══ MATERIAL PROVIDED

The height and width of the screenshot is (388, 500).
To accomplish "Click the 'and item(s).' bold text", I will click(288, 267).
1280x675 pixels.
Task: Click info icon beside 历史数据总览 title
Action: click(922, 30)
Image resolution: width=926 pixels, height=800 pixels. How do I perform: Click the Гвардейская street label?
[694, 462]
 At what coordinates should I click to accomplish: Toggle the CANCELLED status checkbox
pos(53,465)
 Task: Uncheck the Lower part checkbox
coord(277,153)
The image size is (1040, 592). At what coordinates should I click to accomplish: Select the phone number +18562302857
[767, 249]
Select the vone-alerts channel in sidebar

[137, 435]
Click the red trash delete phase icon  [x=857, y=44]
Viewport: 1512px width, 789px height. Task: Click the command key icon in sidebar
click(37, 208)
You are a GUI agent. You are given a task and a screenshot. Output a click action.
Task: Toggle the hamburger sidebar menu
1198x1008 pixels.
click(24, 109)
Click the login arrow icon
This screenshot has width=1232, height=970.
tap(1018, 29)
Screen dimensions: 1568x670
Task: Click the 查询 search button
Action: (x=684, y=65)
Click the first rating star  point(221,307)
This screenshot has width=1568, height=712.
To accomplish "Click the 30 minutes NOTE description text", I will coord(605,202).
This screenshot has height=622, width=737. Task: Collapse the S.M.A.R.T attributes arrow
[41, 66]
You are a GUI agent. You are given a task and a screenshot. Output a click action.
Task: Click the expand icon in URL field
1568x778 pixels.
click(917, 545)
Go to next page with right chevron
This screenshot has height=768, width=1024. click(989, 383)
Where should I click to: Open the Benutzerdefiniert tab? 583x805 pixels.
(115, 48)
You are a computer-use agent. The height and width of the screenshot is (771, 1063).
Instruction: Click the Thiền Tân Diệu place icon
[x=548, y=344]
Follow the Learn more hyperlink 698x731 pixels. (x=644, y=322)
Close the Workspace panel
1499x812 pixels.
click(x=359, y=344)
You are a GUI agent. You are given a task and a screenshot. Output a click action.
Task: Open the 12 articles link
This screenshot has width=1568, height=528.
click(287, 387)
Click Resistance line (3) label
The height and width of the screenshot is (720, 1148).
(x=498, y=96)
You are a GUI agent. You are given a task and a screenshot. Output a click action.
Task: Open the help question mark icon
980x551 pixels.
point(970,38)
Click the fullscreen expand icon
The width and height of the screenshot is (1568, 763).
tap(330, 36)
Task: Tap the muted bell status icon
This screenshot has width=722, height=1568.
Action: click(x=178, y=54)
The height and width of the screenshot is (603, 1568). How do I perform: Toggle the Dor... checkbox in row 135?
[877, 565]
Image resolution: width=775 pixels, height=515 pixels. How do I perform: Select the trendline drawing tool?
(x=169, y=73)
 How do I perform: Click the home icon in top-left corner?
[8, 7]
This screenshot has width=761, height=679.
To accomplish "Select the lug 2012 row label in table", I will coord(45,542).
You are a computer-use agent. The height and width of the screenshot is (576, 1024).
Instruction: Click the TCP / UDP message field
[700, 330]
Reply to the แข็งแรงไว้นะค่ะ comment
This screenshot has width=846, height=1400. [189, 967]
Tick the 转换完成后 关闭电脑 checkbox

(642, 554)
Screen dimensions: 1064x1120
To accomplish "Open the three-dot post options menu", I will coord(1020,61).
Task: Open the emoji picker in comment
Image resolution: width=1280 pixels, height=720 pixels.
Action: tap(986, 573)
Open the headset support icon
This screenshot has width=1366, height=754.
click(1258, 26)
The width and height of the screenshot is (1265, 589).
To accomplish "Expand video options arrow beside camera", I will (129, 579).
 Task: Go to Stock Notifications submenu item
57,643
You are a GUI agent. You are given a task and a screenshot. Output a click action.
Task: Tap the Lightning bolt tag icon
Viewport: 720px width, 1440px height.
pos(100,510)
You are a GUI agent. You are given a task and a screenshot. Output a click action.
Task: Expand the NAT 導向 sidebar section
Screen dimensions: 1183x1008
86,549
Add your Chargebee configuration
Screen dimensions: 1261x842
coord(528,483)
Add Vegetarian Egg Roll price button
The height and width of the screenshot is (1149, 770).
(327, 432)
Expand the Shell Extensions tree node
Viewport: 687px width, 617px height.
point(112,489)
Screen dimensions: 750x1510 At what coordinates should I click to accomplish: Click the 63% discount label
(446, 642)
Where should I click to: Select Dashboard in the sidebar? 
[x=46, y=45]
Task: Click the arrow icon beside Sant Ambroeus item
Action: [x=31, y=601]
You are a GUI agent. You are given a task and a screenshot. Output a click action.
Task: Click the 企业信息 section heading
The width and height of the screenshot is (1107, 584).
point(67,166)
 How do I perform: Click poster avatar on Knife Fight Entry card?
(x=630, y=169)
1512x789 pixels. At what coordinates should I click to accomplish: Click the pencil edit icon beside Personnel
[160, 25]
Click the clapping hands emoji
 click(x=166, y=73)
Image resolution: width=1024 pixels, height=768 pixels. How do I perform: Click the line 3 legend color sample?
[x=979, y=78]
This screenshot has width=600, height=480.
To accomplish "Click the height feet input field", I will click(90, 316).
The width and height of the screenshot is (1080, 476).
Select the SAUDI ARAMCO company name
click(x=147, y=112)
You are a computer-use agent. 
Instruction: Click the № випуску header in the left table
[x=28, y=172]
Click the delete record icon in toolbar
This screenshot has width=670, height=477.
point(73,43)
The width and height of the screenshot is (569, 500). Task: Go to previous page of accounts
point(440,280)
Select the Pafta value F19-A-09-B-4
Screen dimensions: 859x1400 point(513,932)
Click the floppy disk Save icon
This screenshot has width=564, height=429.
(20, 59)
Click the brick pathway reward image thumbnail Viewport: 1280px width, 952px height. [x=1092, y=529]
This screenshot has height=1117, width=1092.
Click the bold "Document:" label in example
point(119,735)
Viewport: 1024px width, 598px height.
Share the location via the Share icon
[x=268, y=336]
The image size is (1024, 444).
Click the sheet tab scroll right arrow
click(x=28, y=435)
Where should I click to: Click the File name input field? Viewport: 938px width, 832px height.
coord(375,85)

════

PROMPT
Locate the lines above that hold the word "computer". Show every one of them.

RESULT BELOW
You are a computer-use agent. The height and width of the screenshot is (771, 1063).
You are a computer-use agent. The height and width of the screenshot is (576, 1024).
You are a computer-use agent. 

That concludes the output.